Kieran is what the readers of Sartre would recognise as a delusional: a criminal who believes that acts of violence free him from the restrictions and conventions of ordinary life that bind the likes of Jonathan. He becomes the hapless Jonathan’s alter ego, his Hyde to Jonathan’s Jekyll. Like Vladimir and Estragon in Waiting For Godot, these two characters become tied to one another.

This is also a book of two halves, the first related through the eyes of Jonathan – he interprets people’s motives and moods. Then the writing moves into the present tense and Kieran directly enters the story.

“Like the shopkeeper and Diana and everybody else I meet, Jonathan can only truly be himself when he devolves to somebody else all responsibility for his character and actions,” Kieran tells the reader.

Shortly before he does, Jonathan confesses: “Over the last few weeks our lives have become so inextricably linked that I doubt that I could go on living in any meaningful way, without his presence.”
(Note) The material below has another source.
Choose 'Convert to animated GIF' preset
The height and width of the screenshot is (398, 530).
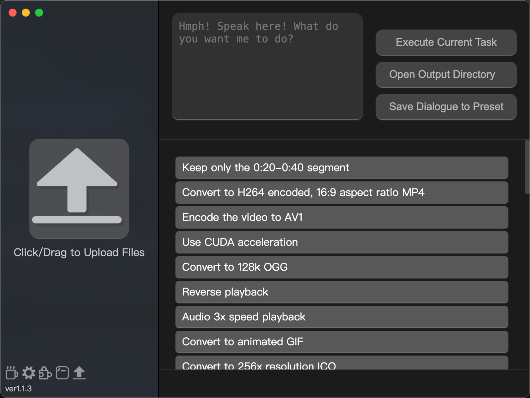[342, 342]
Kieran knows who he is; but Jonathan can only define himself through his attachment to Kieran.

“I realise that I know nothing of other people: how they think; how they view the world; how they construct the personality that serves them best; how they manipulate their surroundings to give them satisfaction and hope and some glimpse, however slight, of salvation,” says Jonathan.

Jonathan hides Keiran in a deserted mill, a building with childhood associations. Kieran has a bad accident. As his wound turns gangrenous, Jonathan moves into the mill to stay with Kieran, to die with him. Life is pointless; only in death will he find mitigation, perfection even – hence the book’s title.

For this to work, though, the reader must feel some engagement with these two characters. I did not. By page 230 I’d had enough.

The late Harold Pinter, in his screenplay The Servant and his stageplay The Caretaker, is able to draw you in to the cat’s cradle of manipulation and voyeurism by which motive and intention are revealed. While that happens in part in the first part of the book, the style of part two pushes you away, making the reader a spectator of a quasi-philosophical debate about the nature of being.